By submitting your personal data, you’re agreeing to this transfer, storing or processing. When transferring your information outside of the EU, we take steps to ensure that your privacy rights continue to be protected.
Our website is protected with 128 Bit SSL encryption. This means that any information we collect from you via our website is protected and secure. When you are asked for any personal data on our website, you will see a lock icon in your browser, ratifying that your data is secure.
Once we receive your information, we make our best effort to ensure its security on our systems. In order to prevent unauthorised access or disclosure, we have put in place suitable physical, electronic and managerial procedures to safeguard and secure the information we collect online.

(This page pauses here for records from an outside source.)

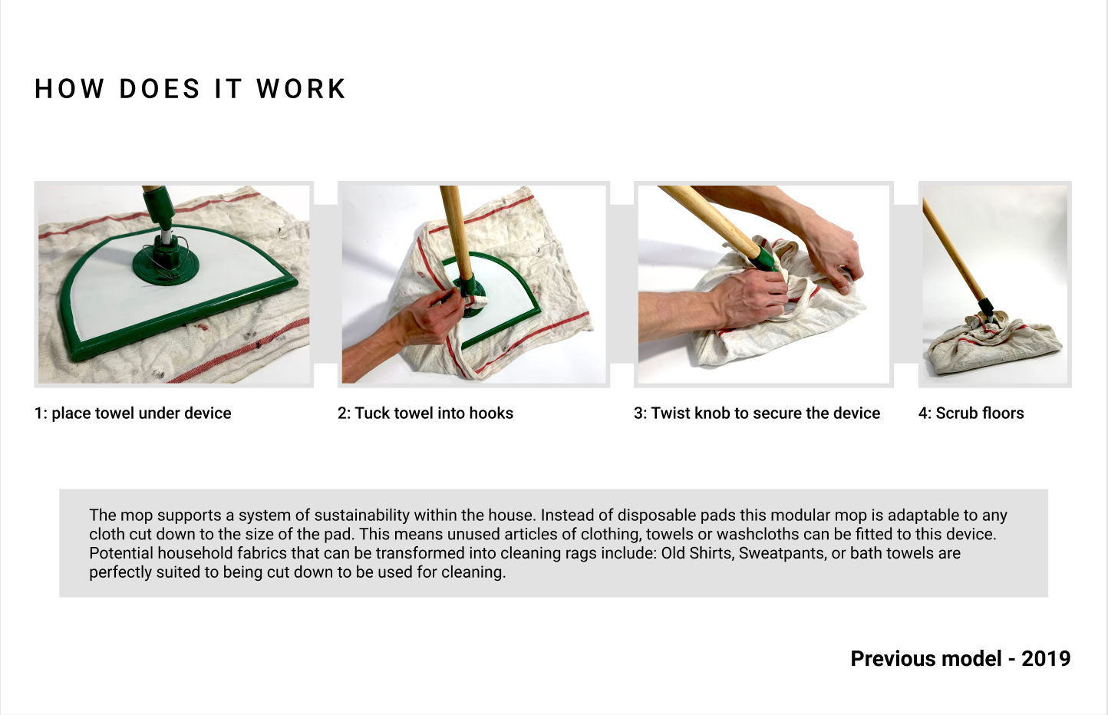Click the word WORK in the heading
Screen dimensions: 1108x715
click(x=301, y=89)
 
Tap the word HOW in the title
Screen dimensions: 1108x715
click(x=69, y=89)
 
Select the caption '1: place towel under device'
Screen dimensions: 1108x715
click(x=133, y=413)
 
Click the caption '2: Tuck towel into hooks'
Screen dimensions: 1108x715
click(x=425, y=413)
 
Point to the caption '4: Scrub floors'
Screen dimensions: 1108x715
click(x=971, y=413)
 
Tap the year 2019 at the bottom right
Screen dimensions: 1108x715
click(x=1046, y=659)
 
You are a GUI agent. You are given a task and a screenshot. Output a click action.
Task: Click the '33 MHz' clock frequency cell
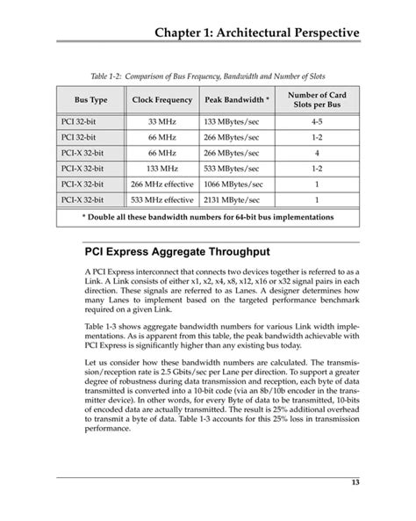click(162, 121)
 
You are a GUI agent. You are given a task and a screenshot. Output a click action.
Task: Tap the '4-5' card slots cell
click(316, 121)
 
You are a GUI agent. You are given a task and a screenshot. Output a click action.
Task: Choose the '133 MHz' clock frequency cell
click(162, 168)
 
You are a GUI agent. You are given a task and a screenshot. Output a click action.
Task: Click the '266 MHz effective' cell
click(162, 184)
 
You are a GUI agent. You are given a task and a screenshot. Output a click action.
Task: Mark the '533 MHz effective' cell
click(162, 199)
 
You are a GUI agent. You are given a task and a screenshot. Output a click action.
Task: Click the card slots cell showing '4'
click(316, 152)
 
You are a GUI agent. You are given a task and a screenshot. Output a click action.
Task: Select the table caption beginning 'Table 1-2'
click(208, 76)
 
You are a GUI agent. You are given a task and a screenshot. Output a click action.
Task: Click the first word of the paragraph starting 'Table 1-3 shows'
click(96, 325)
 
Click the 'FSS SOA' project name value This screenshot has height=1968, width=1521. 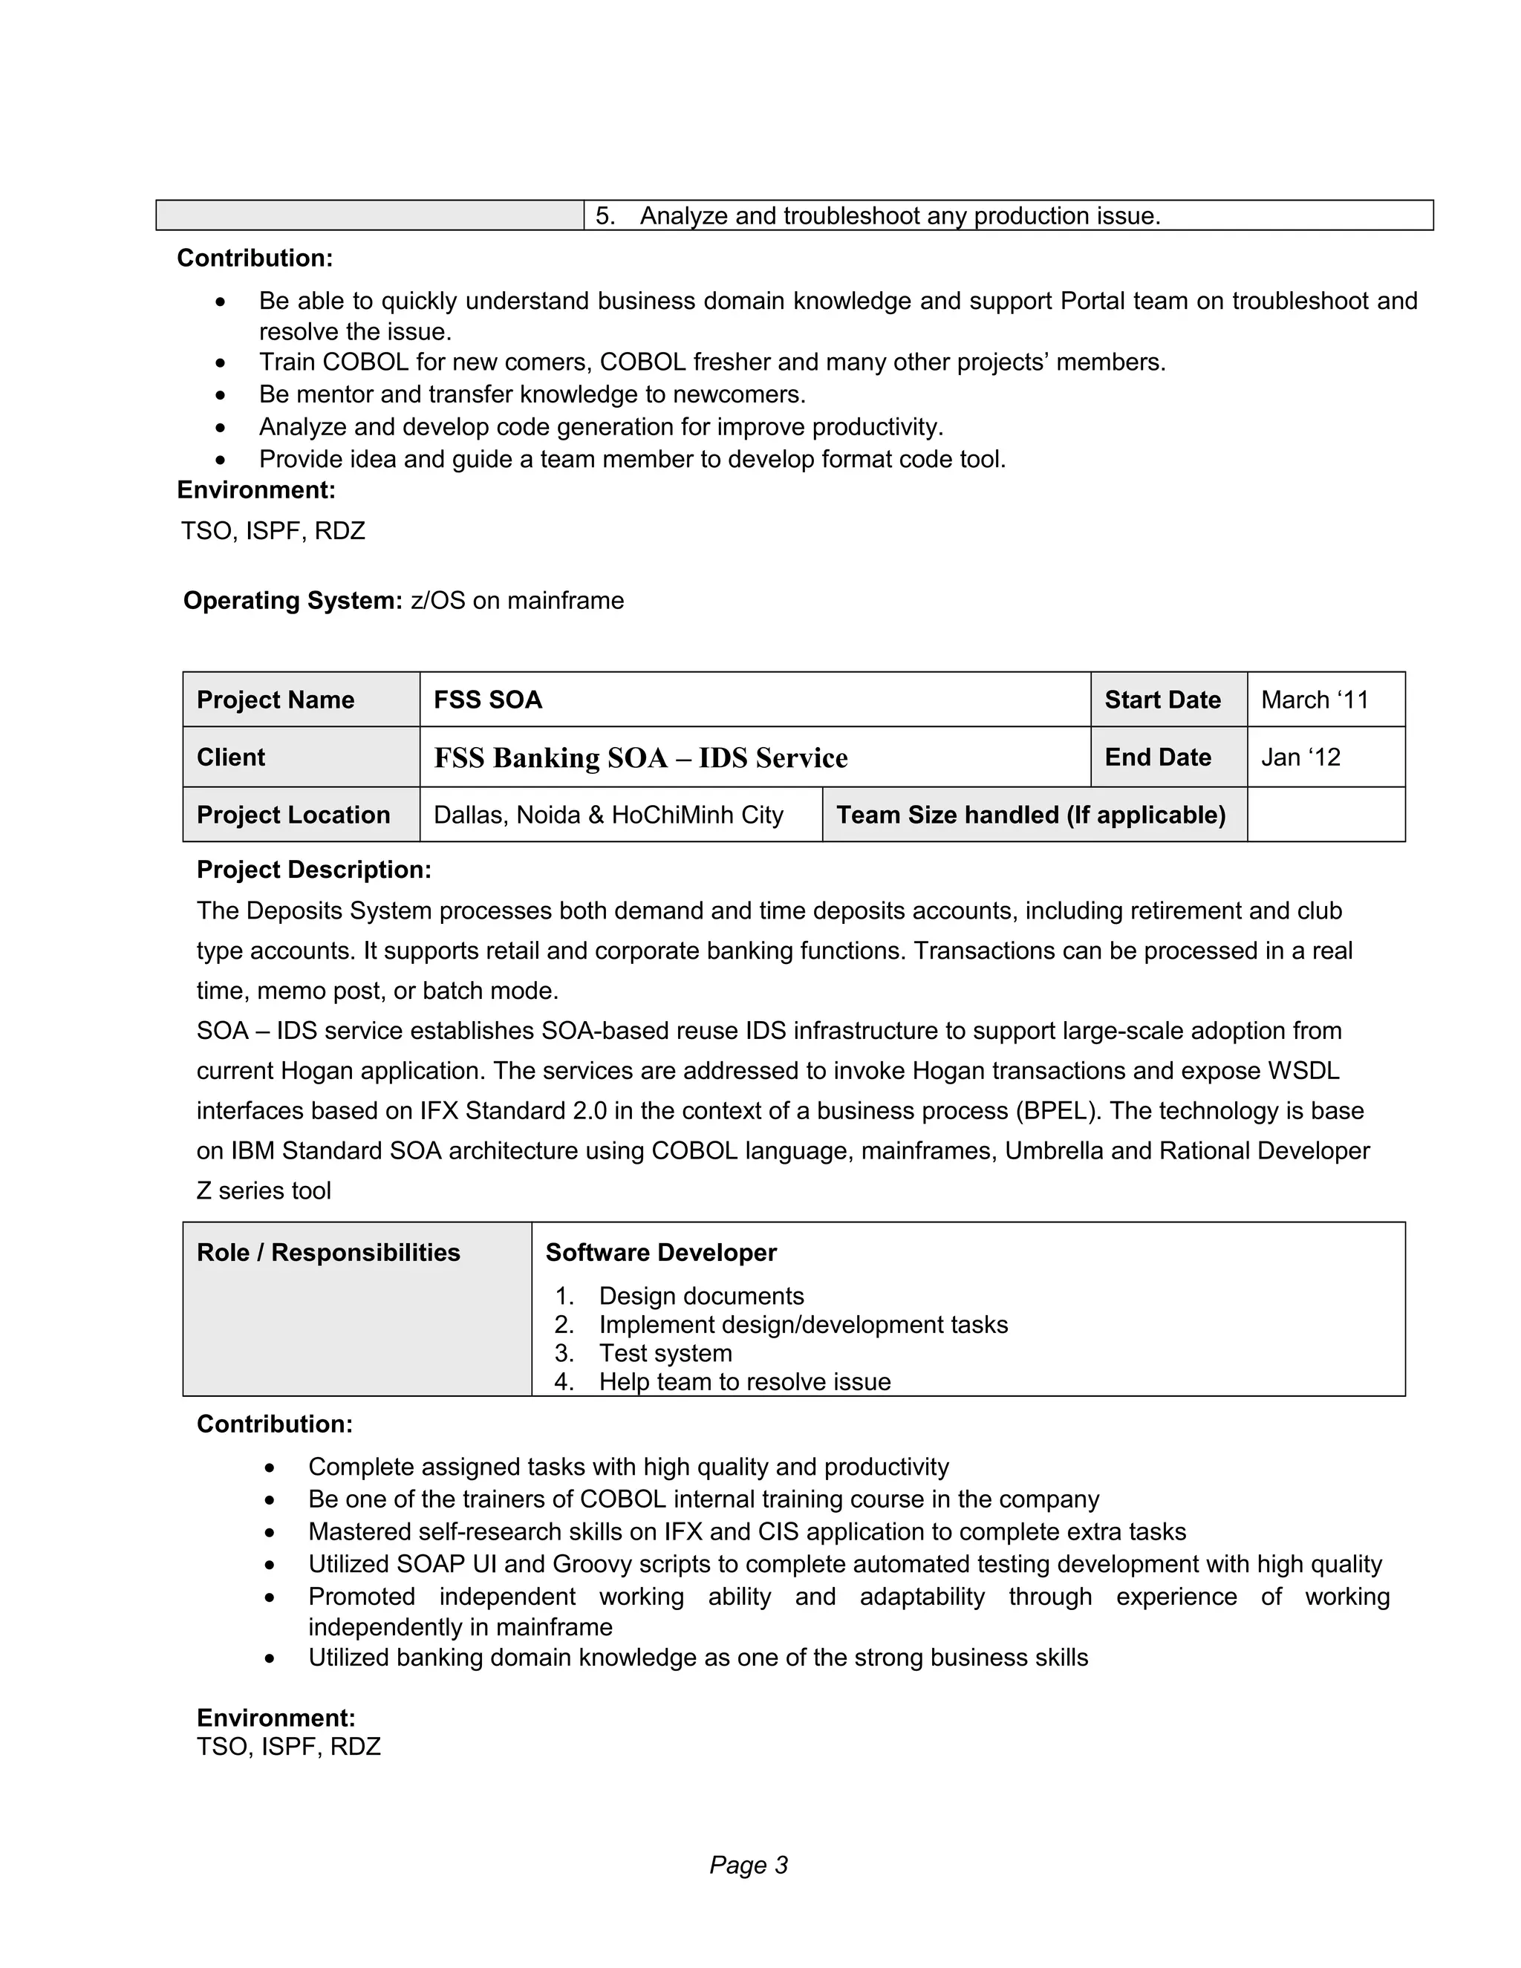point(487,700)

In the unlikely event of our systems and your data being breached, then we will notify you within at least 30 days including full details of what parts of your personal data have been compromised.
In order to better improve our products, services, marketing and website experience, we may analyse your personal information to create a profile of your actions, interests and preferences. Where applicable, we do this so that we can tailor your experience on our website and contact you with more relevant information specific to your needs.
Examples of this may include:
- Profiling your previous points of interest on our website and automatically tailoring the messages and images you see when returning to our website
- Profiling your interests in our products and services and automatically sending you tailored marketing communications or newsletter variants
Please be aware, that at no point is automated profiling used to assess your credibility or eligibility for contractual approvals or legal decision-making.
Use of 'cookies'
Links from us to other websites
In order to provide you with further information or additional reference points, our website may contain links to other websites run by other organisations.
Please be aware, that we cannot be responsible for the protection and privacy of your information which you provide whilst visiting other websites and such sites are not governed by this privacy statement. You should exercise caution and look at the privacy statement applicable to the website in question.
If at any point you wish to raise a complaint about how we have handled your personal data, then please contact us directly. If you are not satisfied with our response or believe we are not processing your personal data in accordance with the law, you can complain to the Information Commissioner’s Office (ICO).
Review of this Policy
We keep this Policy under regular review. This Policy was last updated in December 2017.